** WORK ITEM **
From the line containing "Instruction: Open the Hover display dropdown" down to the last line of the material, output each line exactly as it appears, excluding pictures.

** DATA SHOWN **
Content starts
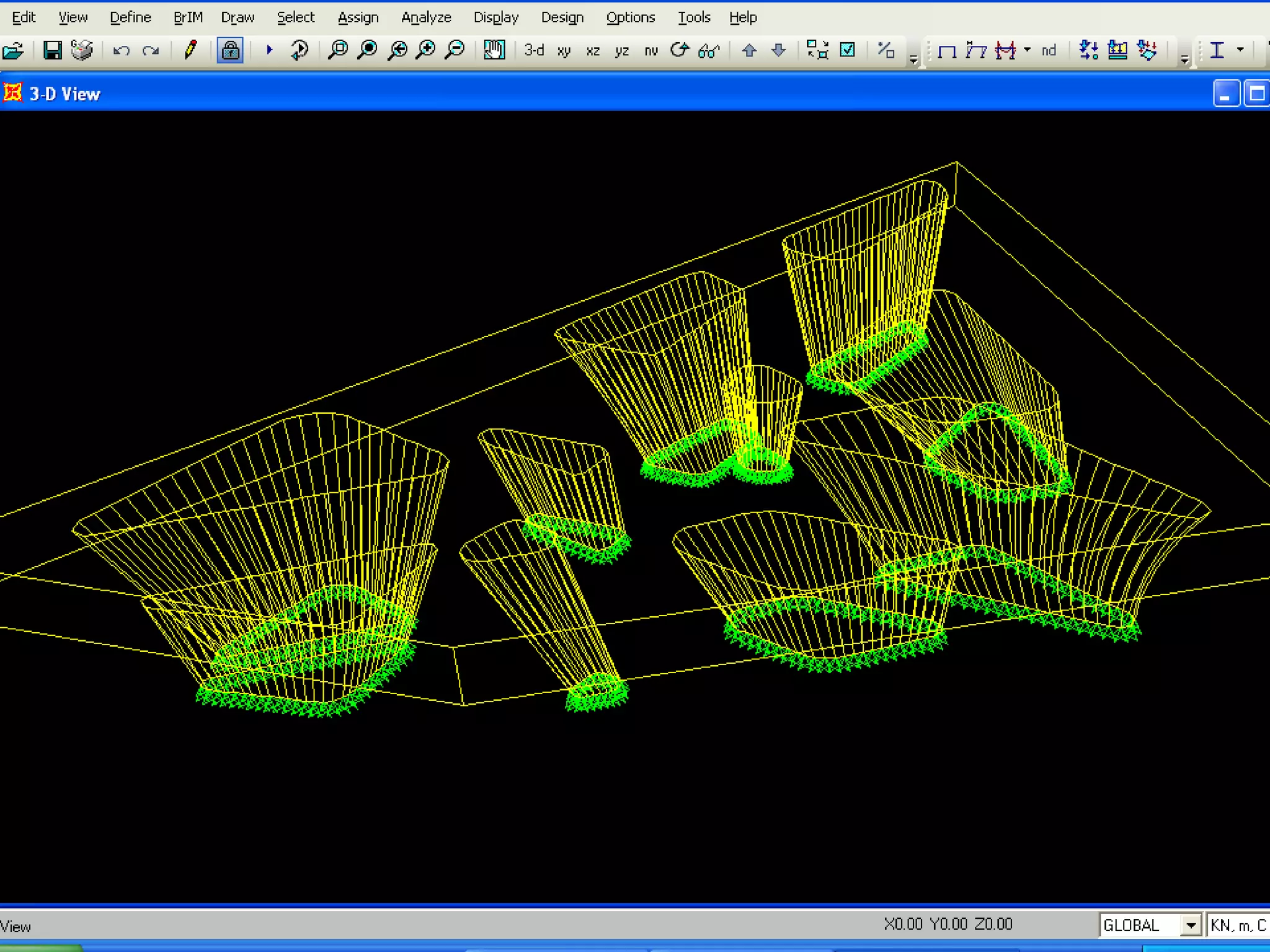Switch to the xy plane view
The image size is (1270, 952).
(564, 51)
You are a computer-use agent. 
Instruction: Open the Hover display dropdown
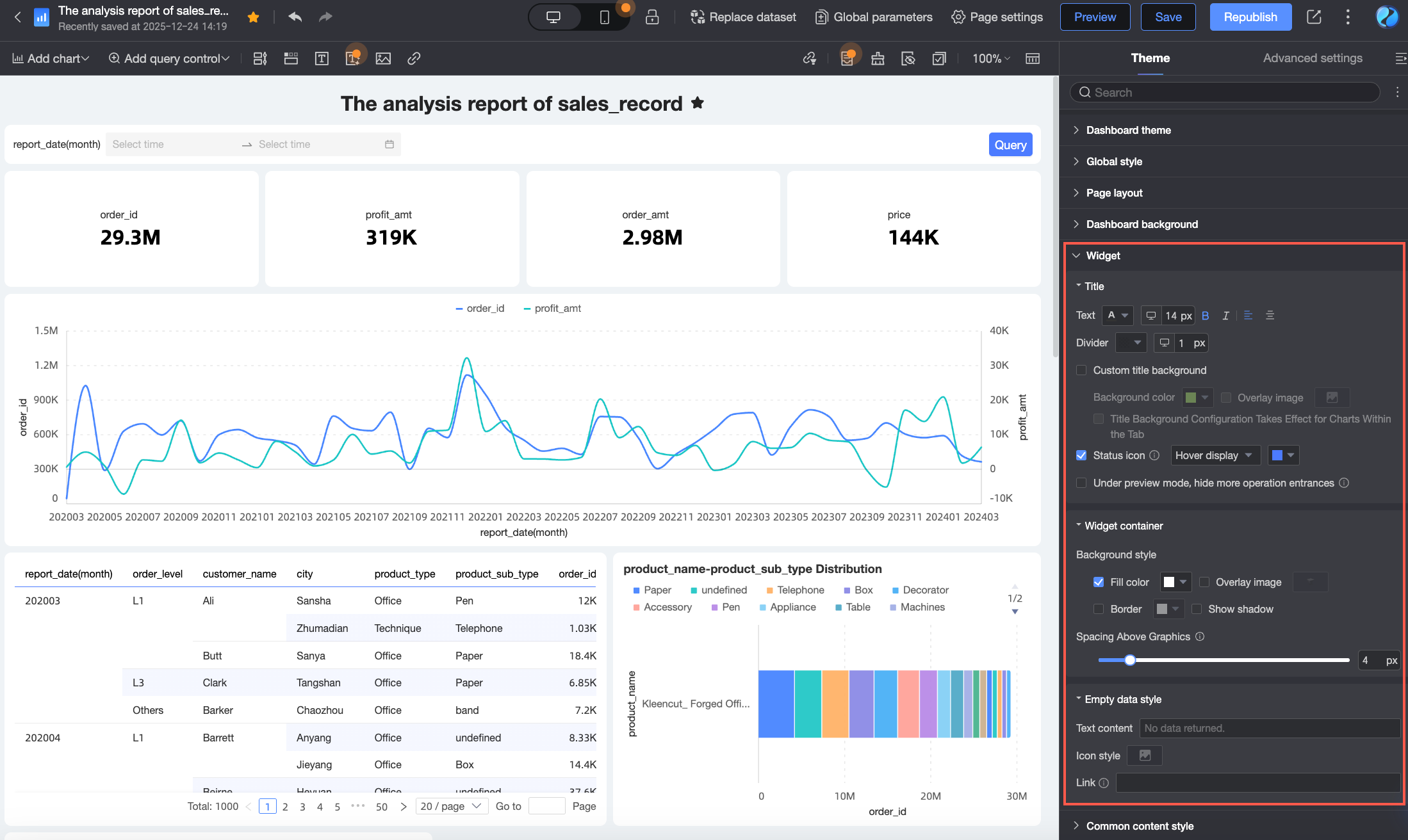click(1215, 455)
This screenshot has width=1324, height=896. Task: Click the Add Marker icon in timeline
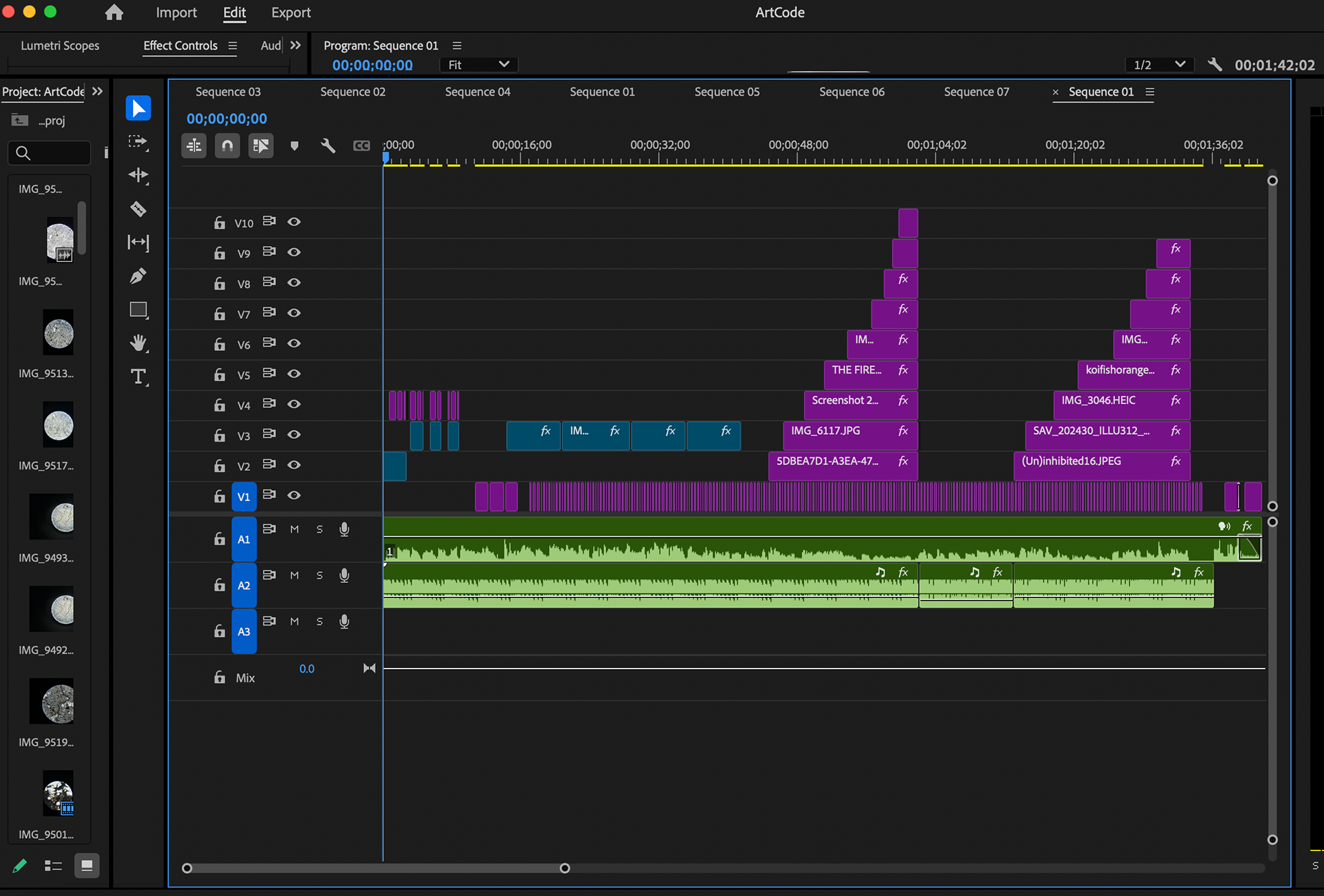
Content ends
** SOLUTION TO THE PROBLEM **
Instruction: Open the Hover display dropdown
click(1215, 455)
This screenshot has width=1324, height=896. Task: Click the Add Marker icon in timeline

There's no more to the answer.